The joint bulletin was published by the National Security Agency (NSA), the Federal Bureau of Investigation (FBI), and the Department of State.
“The DPRK [Democratic People’s Republic of Korea] leverages these spear-phishing campaigns to collect intelligence on geopolitical events, adversary foreign policy strategies, and any information affecting DPRK interests by gaining illicit access to targets’ private documents, research, and communications,” NSA said.
The technique specifically concerns exploiting improperly configured DNS Domain-based Message Authentication, Reporting, and Conformance (DMARC) record policies to conceal social engineering attempts.

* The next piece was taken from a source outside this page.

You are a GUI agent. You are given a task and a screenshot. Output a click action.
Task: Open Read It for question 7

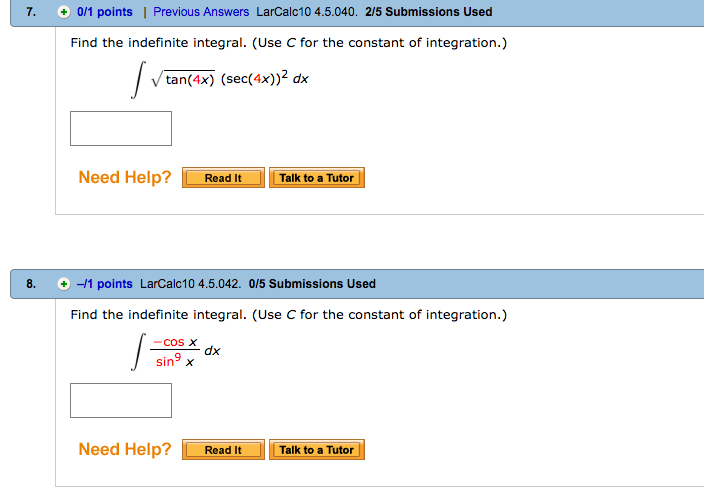pos(223,178)
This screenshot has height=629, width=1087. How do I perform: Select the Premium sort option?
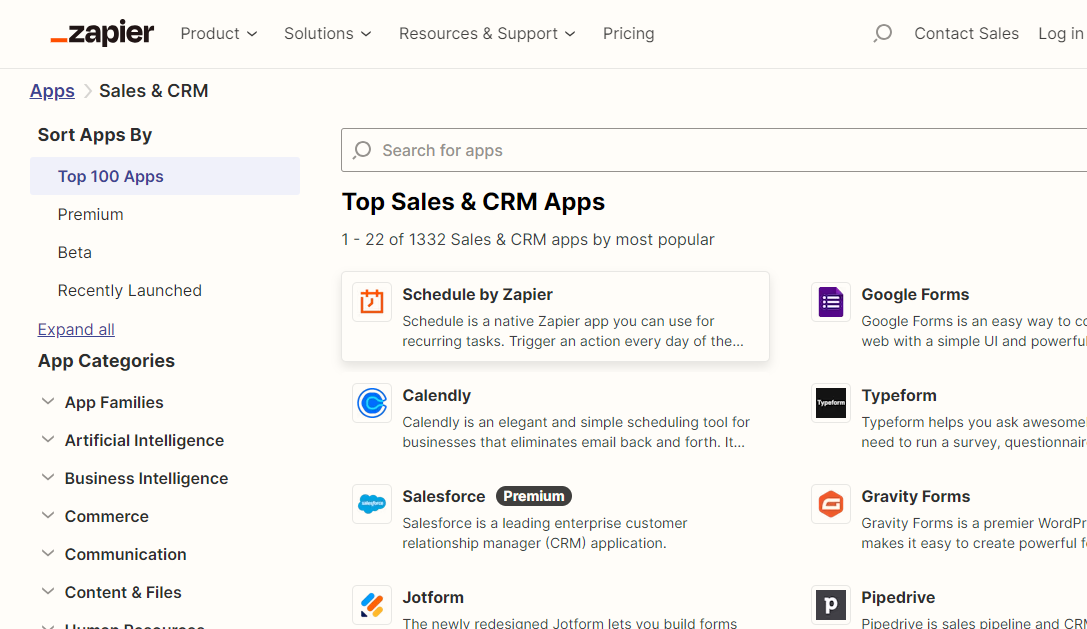coord(91,214)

In doing so, the threat actors can send spoofed emails as if they are from a legitimate domain’s email server.
The abuse of weak DMARC policies has been attributed to a North Korean activity cluster tracked by the cybersecurity community under the name Kimsuky (aka APT43, Black Banshee, Emerald Sleet, Springtail, TA427, and Velvet Chollima), which is a sister collective to the Lazarus Group and is affiliated with the Reconnaissance General Bureau (RGB).

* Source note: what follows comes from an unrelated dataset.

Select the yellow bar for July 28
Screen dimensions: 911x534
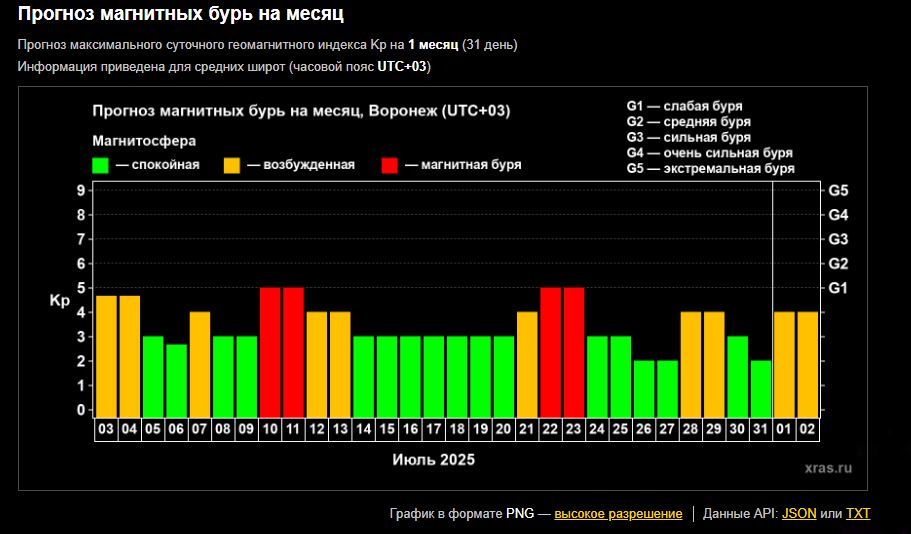(x=691, y=364)
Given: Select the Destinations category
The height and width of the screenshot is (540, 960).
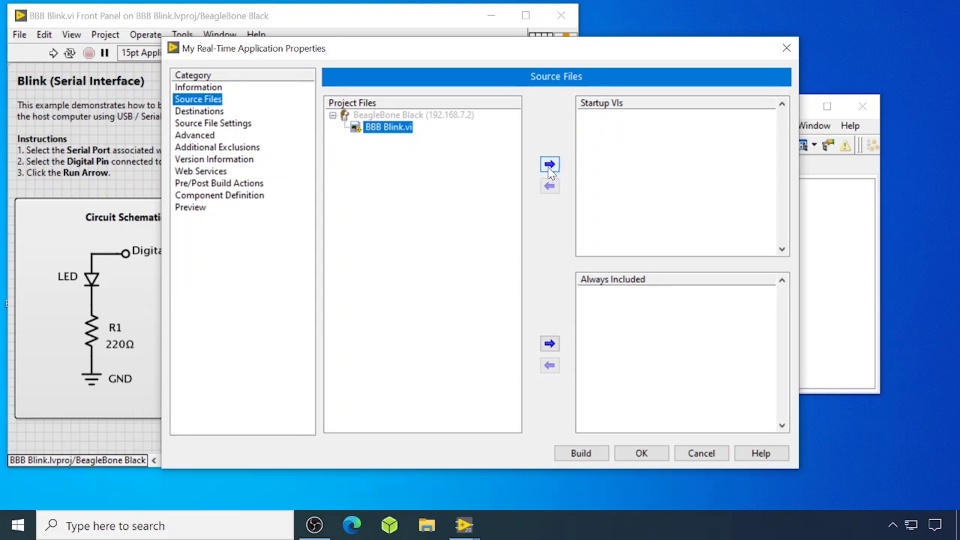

Proofpoint, in a report published last month, said that Kimsuky began to incorporate this method in December 2023 as part of broader efforts to target foreign policy experts for their opinions on topics related to nuclear disarmament, U.S.-South Korea policies, and sanctions.
Describing the adversary as a “savvy social engineering expert,” the enterprise security firm said the hacking group is known to engage its targets for extended periods of time through a series of benign conversations to build trust with targets using various aliases that impersonate DPRK subject matter experts in thinks tanks, academia, journalism, and independent research.
“Targets are often requested to share their thoughts on these topics via email or a formal research paper or article,” Proofpoint researchers Greg Lesnewich and Crista Giering said.
“Malware or credential harvesting are never directly sent to the targets without an exchange of multiple messages, and […] rarely utilized by the threat actor. It is possible that TA427 can fulfill its intelligence requirements by directly asking targets for their opinions or analysis rather than from an infection.”
The company also noted that many of the entities that TA427 has spoofed either did not enable or enforce DMARC policies, thus allowing such email messages to get around security checks and ensure delivery even if those checks fail.
Furthermore, Kimsuky has been observed using “free email addresses spoofing the same persona in the reply-to field to convince the target that they are engaging with legitimate personnel.”
In one email highlighted by the U.S. government, the threat actor posed as a legitimate journalist seeking an interview from an unnamed expert to discuss North Korea’s nuclear armament plans, but openly noted that their email account would be blocked temporarily and urged the recipient to respond to them on their personal email, which was a fake account mimicking the journalist.
This indicates that the phishing message was originally sent from the journalist’s compromised account, thus increasing the chances that the victim would reply to the alternative fake account.
Organizations are recommended to update their DMARC policies to instruct their email servers to treat email messages that fail the checks as suspicious or spam (i.e., quarantine or reject) and receive aggregate feedback reports by setting up an email address in the DMARC record.